• **YOUR OBJECTIVE**
Write out the records again, starting with the line that contains "Task: Set zoom to 100 %" and going on through the line that contains "Action: pyautogui.click(x=194, y=660)". Switch "Lasso tool" to "Magic Wand tool" and leave everything else unchanged.

• **SUPPLIED INFORMATION**
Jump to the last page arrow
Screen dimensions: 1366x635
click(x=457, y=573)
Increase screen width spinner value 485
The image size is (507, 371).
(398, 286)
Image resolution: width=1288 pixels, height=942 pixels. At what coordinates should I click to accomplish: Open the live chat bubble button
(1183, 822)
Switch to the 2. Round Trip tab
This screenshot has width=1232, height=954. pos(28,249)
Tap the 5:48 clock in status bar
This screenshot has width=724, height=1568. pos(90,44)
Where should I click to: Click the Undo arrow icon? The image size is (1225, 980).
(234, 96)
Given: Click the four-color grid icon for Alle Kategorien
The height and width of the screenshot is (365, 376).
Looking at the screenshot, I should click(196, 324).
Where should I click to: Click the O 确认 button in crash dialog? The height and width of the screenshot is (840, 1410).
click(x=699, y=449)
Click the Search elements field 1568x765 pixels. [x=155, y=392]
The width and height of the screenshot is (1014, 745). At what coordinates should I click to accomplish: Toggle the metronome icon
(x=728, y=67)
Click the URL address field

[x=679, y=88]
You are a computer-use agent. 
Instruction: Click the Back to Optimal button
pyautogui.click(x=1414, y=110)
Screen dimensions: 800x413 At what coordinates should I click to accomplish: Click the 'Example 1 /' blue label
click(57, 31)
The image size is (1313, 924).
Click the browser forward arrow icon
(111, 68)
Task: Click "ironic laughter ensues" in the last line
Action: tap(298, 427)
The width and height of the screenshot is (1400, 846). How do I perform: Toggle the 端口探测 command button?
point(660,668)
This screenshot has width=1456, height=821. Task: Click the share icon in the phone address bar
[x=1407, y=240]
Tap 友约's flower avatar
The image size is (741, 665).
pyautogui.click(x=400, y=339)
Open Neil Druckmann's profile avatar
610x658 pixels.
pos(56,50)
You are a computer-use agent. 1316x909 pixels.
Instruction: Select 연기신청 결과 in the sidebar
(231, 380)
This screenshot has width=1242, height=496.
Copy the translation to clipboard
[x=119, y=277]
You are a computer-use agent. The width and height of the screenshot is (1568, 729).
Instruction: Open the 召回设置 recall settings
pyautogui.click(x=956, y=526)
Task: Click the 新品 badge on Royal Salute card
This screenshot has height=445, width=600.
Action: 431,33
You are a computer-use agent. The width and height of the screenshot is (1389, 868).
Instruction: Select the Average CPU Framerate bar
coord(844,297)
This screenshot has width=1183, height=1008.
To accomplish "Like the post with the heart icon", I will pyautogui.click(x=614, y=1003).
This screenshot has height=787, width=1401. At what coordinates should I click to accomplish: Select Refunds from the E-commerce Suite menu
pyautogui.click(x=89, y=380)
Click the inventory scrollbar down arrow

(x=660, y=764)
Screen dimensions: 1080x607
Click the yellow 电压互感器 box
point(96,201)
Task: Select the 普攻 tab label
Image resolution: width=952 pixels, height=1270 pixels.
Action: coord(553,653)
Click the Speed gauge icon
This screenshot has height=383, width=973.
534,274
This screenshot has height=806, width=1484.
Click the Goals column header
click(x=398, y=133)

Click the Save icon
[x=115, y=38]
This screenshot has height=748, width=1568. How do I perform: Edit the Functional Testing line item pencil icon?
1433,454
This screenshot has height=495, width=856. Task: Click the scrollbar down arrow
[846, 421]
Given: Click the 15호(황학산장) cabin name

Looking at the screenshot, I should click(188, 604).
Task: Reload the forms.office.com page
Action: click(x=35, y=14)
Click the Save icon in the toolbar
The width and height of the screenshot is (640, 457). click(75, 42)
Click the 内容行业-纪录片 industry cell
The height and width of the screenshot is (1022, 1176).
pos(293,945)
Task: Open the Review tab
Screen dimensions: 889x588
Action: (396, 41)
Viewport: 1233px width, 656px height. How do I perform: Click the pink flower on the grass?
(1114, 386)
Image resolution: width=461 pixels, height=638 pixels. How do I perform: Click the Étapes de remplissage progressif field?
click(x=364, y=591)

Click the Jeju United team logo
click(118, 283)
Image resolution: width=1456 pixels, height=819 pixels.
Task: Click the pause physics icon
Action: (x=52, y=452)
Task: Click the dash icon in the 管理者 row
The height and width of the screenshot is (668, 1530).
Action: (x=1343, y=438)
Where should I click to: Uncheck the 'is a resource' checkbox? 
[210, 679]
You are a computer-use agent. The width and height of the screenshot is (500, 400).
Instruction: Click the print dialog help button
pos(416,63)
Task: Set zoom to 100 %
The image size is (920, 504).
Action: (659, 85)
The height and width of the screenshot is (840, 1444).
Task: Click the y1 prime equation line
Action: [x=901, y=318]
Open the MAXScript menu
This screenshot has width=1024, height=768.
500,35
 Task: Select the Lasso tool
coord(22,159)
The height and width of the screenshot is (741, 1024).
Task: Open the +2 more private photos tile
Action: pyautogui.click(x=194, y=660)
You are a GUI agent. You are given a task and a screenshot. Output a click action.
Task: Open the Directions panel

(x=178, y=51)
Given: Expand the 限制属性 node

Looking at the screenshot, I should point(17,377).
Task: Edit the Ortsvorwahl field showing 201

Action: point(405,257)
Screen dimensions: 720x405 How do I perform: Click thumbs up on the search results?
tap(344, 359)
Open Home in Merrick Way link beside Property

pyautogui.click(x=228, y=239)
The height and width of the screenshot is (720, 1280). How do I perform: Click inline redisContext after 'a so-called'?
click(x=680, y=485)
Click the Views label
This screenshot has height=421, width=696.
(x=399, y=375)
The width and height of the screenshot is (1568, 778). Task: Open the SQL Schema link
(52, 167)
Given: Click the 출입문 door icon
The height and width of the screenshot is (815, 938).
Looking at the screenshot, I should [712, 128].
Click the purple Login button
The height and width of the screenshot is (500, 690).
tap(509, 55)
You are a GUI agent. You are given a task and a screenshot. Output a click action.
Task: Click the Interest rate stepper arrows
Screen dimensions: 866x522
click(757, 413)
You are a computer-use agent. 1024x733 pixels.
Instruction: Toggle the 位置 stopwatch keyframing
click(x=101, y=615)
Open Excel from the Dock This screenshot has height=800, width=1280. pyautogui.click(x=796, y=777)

• **ANSWER TO THE TASK**
Task: Set zoom to 100 %
The image size is (920, 504).
Action: (659, 85)
The height and width of the screenshot is (840, 1444).
Task: Click the y1 prime equation line
Action: [x=901, y=318]
Open the MAXScript menu
This screenshot has width=1024, height=768.
500,35
 Task: Select the Magic Wand tool
coord(22,159)
The height and width of the screenshot is (741, 1024).
Task: Open the +2 more private photos tile
Action: pyautogui.click(x=194, y=660)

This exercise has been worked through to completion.